Nearly two years ago, a panel that included '60s rock star Felix Cavalieri of the Rascals and editors from Musician Magazine announced that of all the rock bands in America that had yet to be signed to record contracts, Dexter, a group from Orange County, was the best.
Dexter was thrust into the spotlight, showered with free equipment, showcased before industry honchos and now . . .
. . . It still doesn't have a record contract.
It "doesn't really bother me," insists Mark Mancina, the quartet's singer and songwriter.
Still, he's got some stories to tell.
"Right after we won the contest," he recalls, "I got a phone call at my home from Atlantic Records. At my HOME! (The caller, a talent scout) said he wanted to have a meeting the next week.
"Well, then he got sick, and the meeting got canceled and rescheduled a million times . . . and three weeks later no one at the office had even heard of us anymore. They weren't interested.
"That's when I realized that we couldn't be on the edge of our seats the whole time. We had to work on the band, not the deal.
"But if I'm still unsigned and you have to ask me this question this time next year, then I'll be frustrated."
Frustrated he well may be. Atlantic isn't the only outfit to have lost interest in Dexter. Even a spokesman for the contest, reached on the phone recently, tried to put as much distance between himself and the band as possible.
Mancina was sitting with Dexter's manager, Steve McClintock, at an outdoor cafe table in Big Bear. He had been holed up there, in the den of his parents' vacation home, with keyboards, rhythm machines and an electric guitar, writing new material for yet another tape to send out to yet more record companies.
His shoulder-length, bleached-blond hair had caught the eye of the cafe waitress, who had stopped by his table three times to ask if he was in a band. He kept shaking his head no but she kept coming back. "Come on, I know you're in a band!" she coaxed. But Mancina kept refusing to admit it.
"She won't have heard of us," he finally explained with a shrug.
Not that life doesn't have its brighter moments.
A few months back, Dexter played at the Coach House, a 380-seat club in San Juan Capistrano, and sold the place out. "At $10 per ticket," says manager McClintock, "that's not bad. I mean, there aren't any other Orange County bands playing original material that can sell out that venue at $10 a crack." The band will be back at the Coach House Thursday night (albeit at $9 a ticket).
It was McClintock who entered Dexter in that "Best Unsigned Band" contest, which was sponsored by Musician, JBL Speakers and the National Assn. of Music Merchandisers (NAMM) in June of '86. McClintock submitted a tape of Dexter's tune "Safety in Numbers" without the band's knowledge. The first Mancina heard of the contest was when Dexter made the Top 5 cut and was invited to play before the judges at the NAMM convention in Chicago.
McClintock "called me up and said, 'You've just won $7,000 worth of equipment,' " Mancina recalls. "And I said, 'What are you talking about?' He goes, 'You made the Top 5 cut in this contest I entered you in, and I can guarantee you, you're going to win.' "
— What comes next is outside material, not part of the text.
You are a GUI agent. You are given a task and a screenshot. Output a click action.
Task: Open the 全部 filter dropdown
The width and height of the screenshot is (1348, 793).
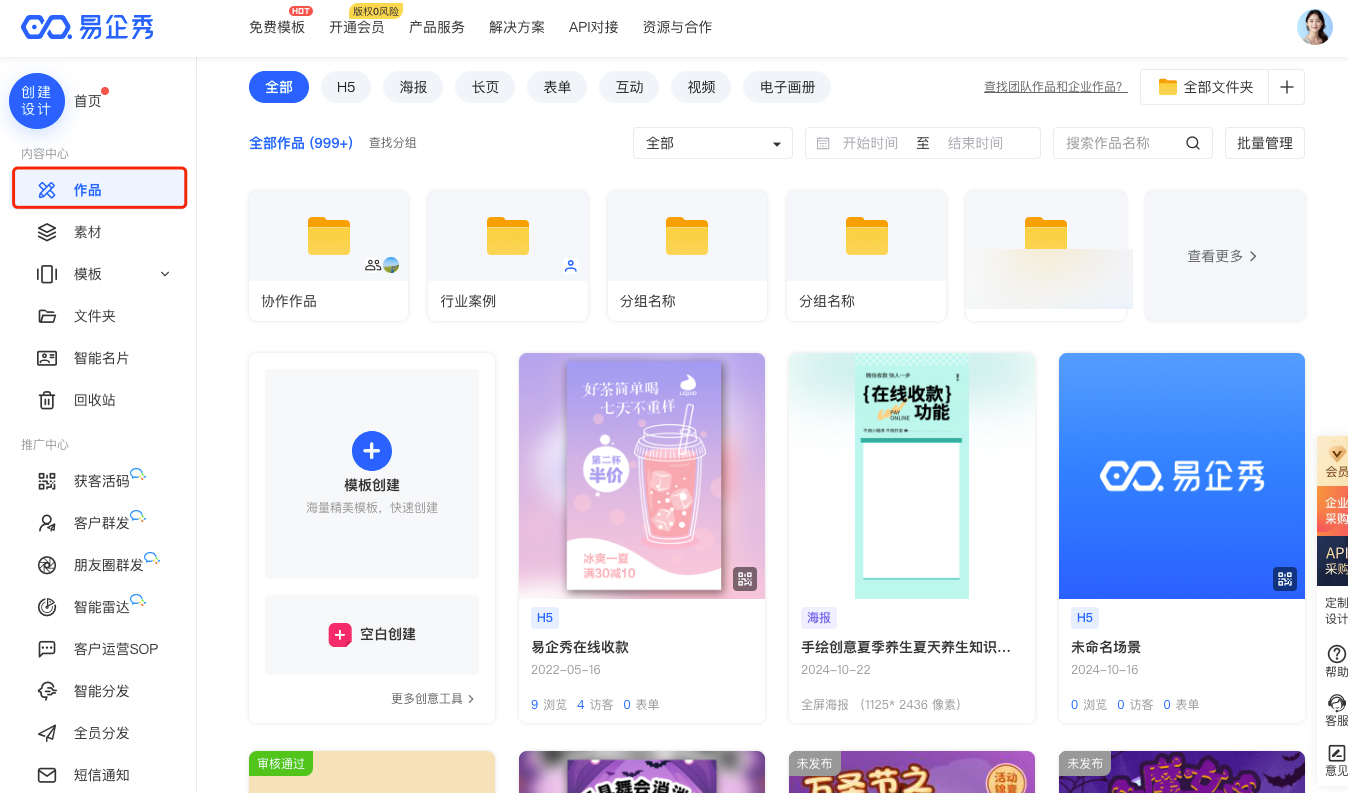tap(712, 143)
Actually, Mancina says, equipment was the last thing Dexter needed then. Playing other people's hits, the band was pulling in $2,800 a week at a club in Newport Beach. (It was a three-man band back then, with a drum machine instead of a real drummer. The machine was a DXX; a girlfriend of one of the band members nicknamed it Dexter, and the band's moniker was born).
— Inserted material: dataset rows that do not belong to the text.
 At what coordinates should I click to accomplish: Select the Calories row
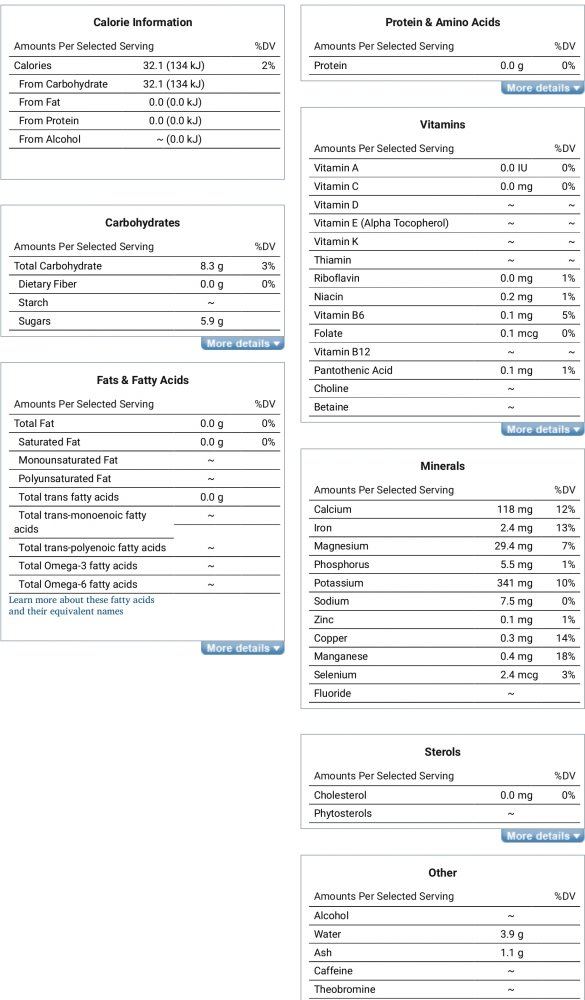point(145,66)
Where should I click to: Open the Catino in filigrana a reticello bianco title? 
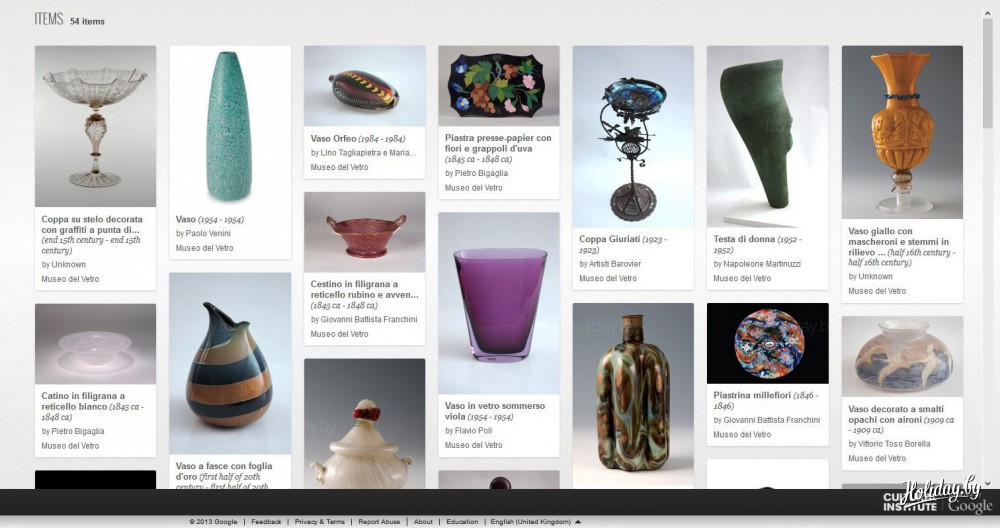(x=84, y=401)
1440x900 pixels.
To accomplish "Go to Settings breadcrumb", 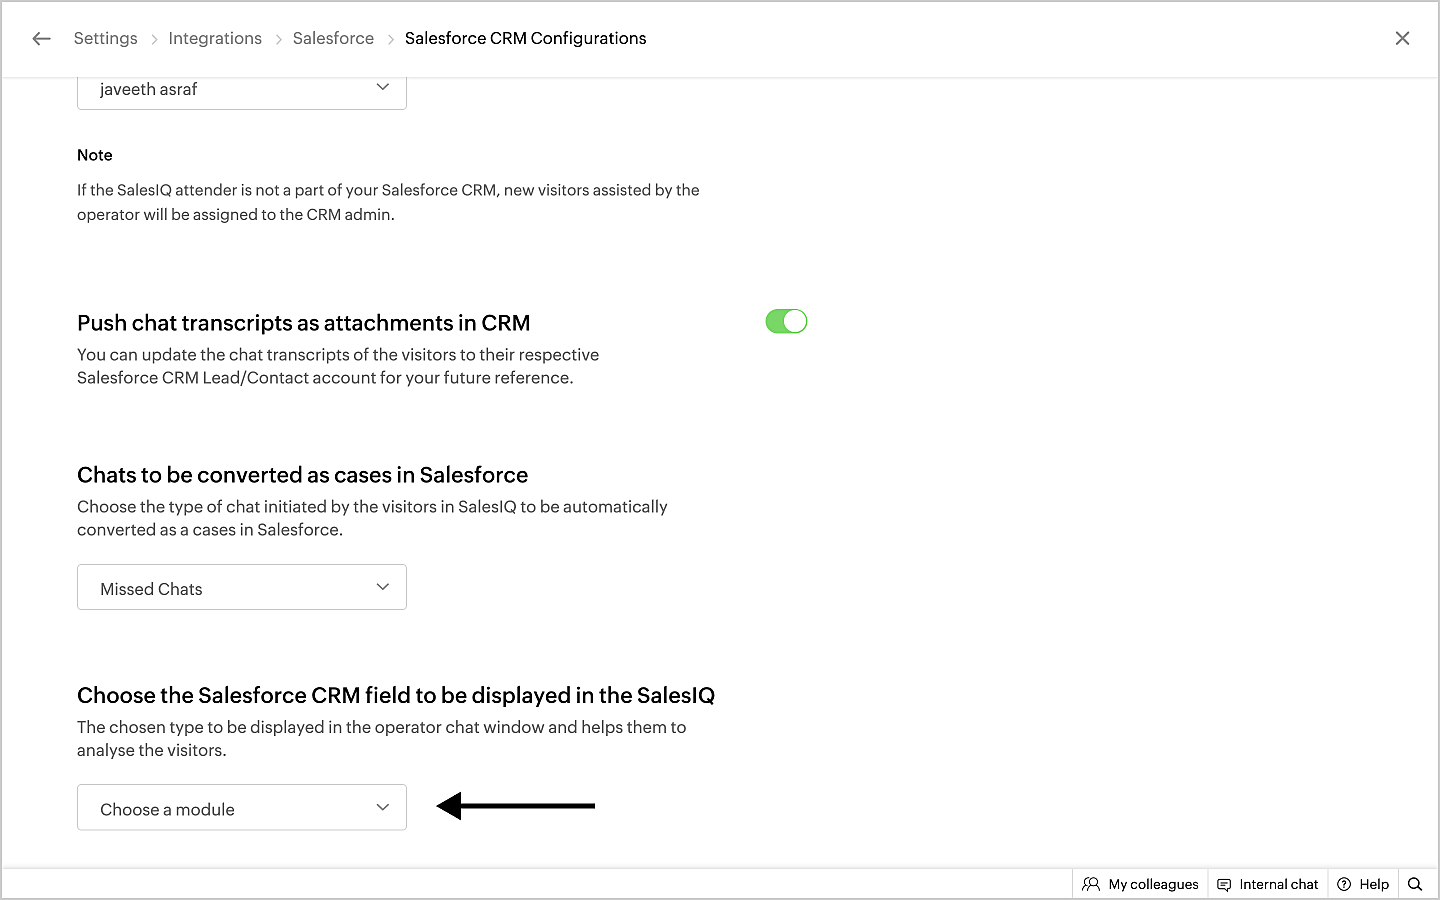I will click(x=105, y=39).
"$2,800 a week is, like, enough to get married and buy a house on," notes Mancina. But playing other people's hits "wasn't very fulfilling. I'd started writing original material about a year prior to that. And Steve had been encouraging me to quit being in a copy band. . . . "
The performances in Chicago provided further encouragement. "Now," Mancina says, "I'm a lot poorer, but a lot happier."
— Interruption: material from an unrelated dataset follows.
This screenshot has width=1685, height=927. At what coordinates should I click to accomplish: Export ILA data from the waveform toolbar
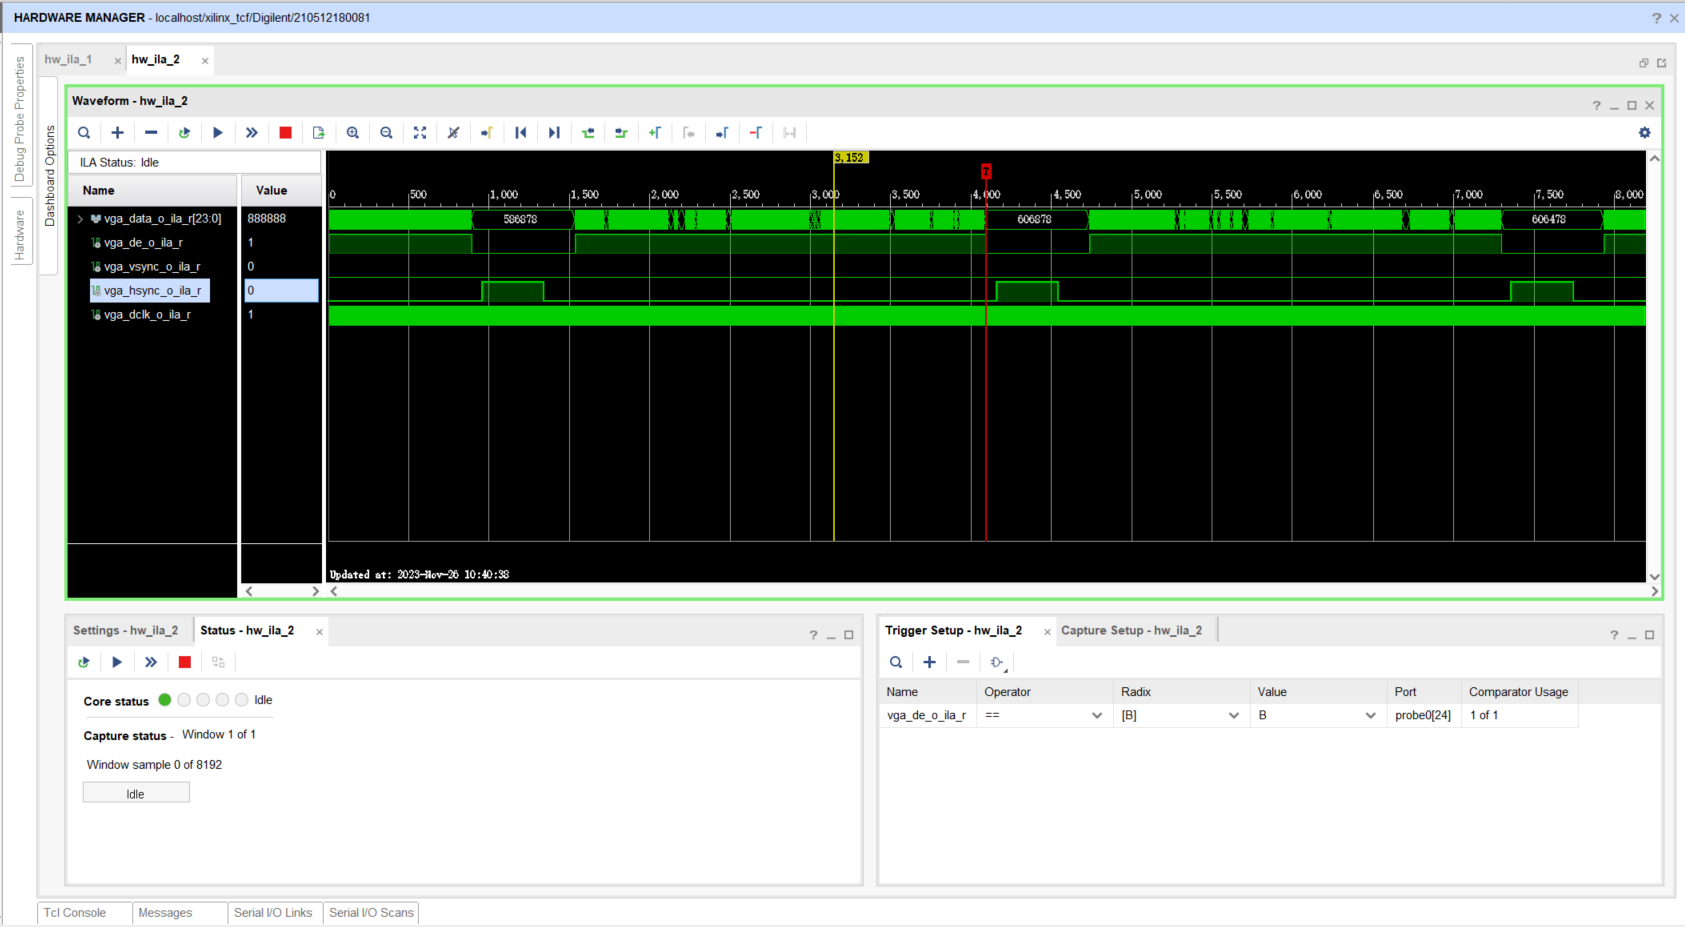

McClintock has been involving himself with record deals ever since he moved to Los Angeles from Texas in 1976. For one thing, he owns and runs a recording studio/management/songwriting/ publishing company in Westminster. For another thing, he's a songwriter himself (one of his tunes is on the current Tiffany album).
He says Dexter has been offered some low-rent record deals, on independent labels. But he is holding out for a major label, one that will come up with "a real long-term commitment to the band.
"I think (Dexter has) a long-term type of career," he says. "Not just one hit and then forgotten."
Are these expectations reasonable, especially for a band whose career seems to have been frozen for 20 months? Some record company executives who have seen and heard Dexter think so. Others, though, say they doubt that Dexter shows the kind of long-term promise McClintock is talking about.